Egyptian Twitter users rallied around Moustafa’s tragedy by circulating the hashtag and expressing their deepest condolences to the victim’s family. The legal counselor of the Egyptian embassy in London announced her death earlier on Wednesday.
In late February, Moustafa, an 18-year-old engineering student based in Nottingham, U.K., was brutally beaten by 10 British women of African descent. The incident stirred condemnation of both the Egyptian Foreign Ministry and the British embassy in Cairo.
Moustafa’s family is preparing to travel to the U.K. in order to bring her body home, Abu Hussein stated.
“The perpetrators are known to the British authorities, and soon they will be charged of killing Mariam,” Egyptian Ambassador to the U.K. Nasser Kamel told Ala Mas’olity TV show on Sada el-Balad channel on Wednesday.
On March 3, Egypt’s Attorney General Nabil Sadek ordered a probe to be launched into the assault.

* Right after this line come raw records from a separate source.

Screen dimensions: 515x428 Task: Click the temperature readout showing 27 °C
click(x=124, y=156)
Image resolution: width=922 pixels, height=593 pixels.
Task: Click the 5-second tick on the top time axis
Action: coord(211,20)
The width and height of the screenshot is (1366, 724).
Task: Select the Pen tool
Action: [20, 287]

He ordered the International Cooperation Administration of the Public Prosecution to send a letter to the British authorities, asking to be updated on U.K. inquiries about the attack and Moustafa’s medical report.

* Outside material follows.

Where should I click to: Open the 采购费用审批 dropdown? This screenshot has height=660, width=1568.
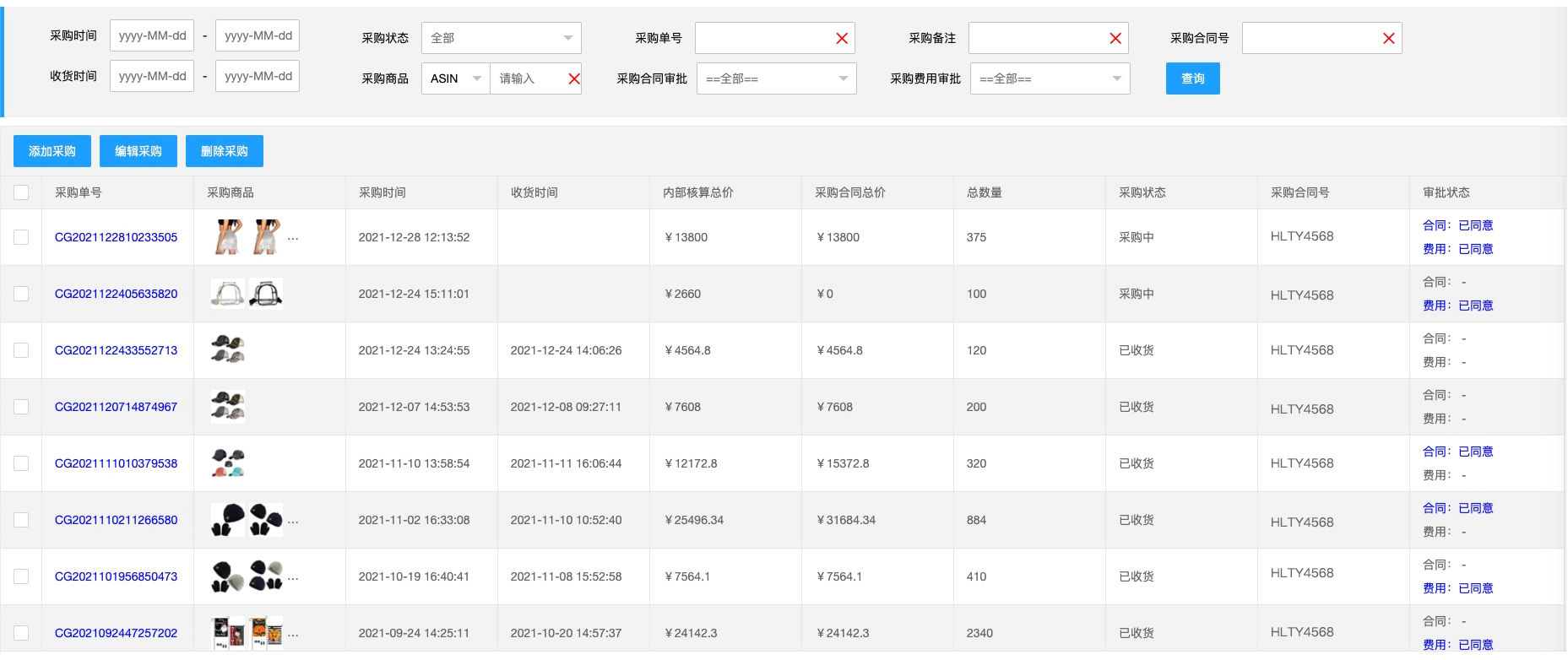pyautogui.click(x=1050, y=78)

“The Egyptian embassy in London is acting on several levels since the attack; it communicates with the Home Office (British interior ministry), taking the necessary legal procedures and inquires about the hospital treatment that caused her condition’s deterioration,” Kamel added, affirming that the Egyptian embassy is keen on bringing the perpetrators to justice.
“This case is a priority to the Egyptian Foreign Affairs Ministry,” Kamel asserted.
In a statement issued March 2, Foreign Affairs Ministry spokesperson Ahmed Abu Zeid said that they are following all of the case’s updates with her family and that they demanded the British authorities to take more serious steps in investigating the abusers, especially that they were captured by the CCTV cameras from the streets and bus where the incident took place.
The statement also accused the hospital were Adel Salam was taken with “negligence”, as they gave her first aid treatment and checked her out while she needed more care; accordingly, she fell into coma shortly later. The ministry also hired Moustafa’s family a lawyer to follow the case’s legal updates, according to the statement.
Egypt’s Minister of Immigration Nabila Makram demanded escalating the punishment for the attackers for their brutality, affirming that she mandated her aide for Egyptian communities’ affairs to closely follow up the case.
“Gen. Samir Taha has visited Mariam at the hospital right before her death, and he will follow up the case with the Egyptian embassy in London,” Makram said on Wednesday, expressing her condolences to the family.
Moustafa’s mother posted a video on social media saying that her daughter is in critical condition due to being brutally beaten by the 10 women. She claimed that the assault was race-motivated, as her daughter doesn’t actually know those girls at all and never talked with them before.
“Four months ago, two of the same 10 women abused my daughter in the street with no specific reason. We went to the police station and issued an official complaint; however, nothing happened,” the grieving mother said in the video.
She added that when the 10 women saw her in the street walking alone, they attacked her once again and dragged her about twenty meters in the street. “She managed to get up and run towards one of the buses, but they went after her and started to beat her again. Just one man tried to defend her, but no one else tried to interfere,” the mother said.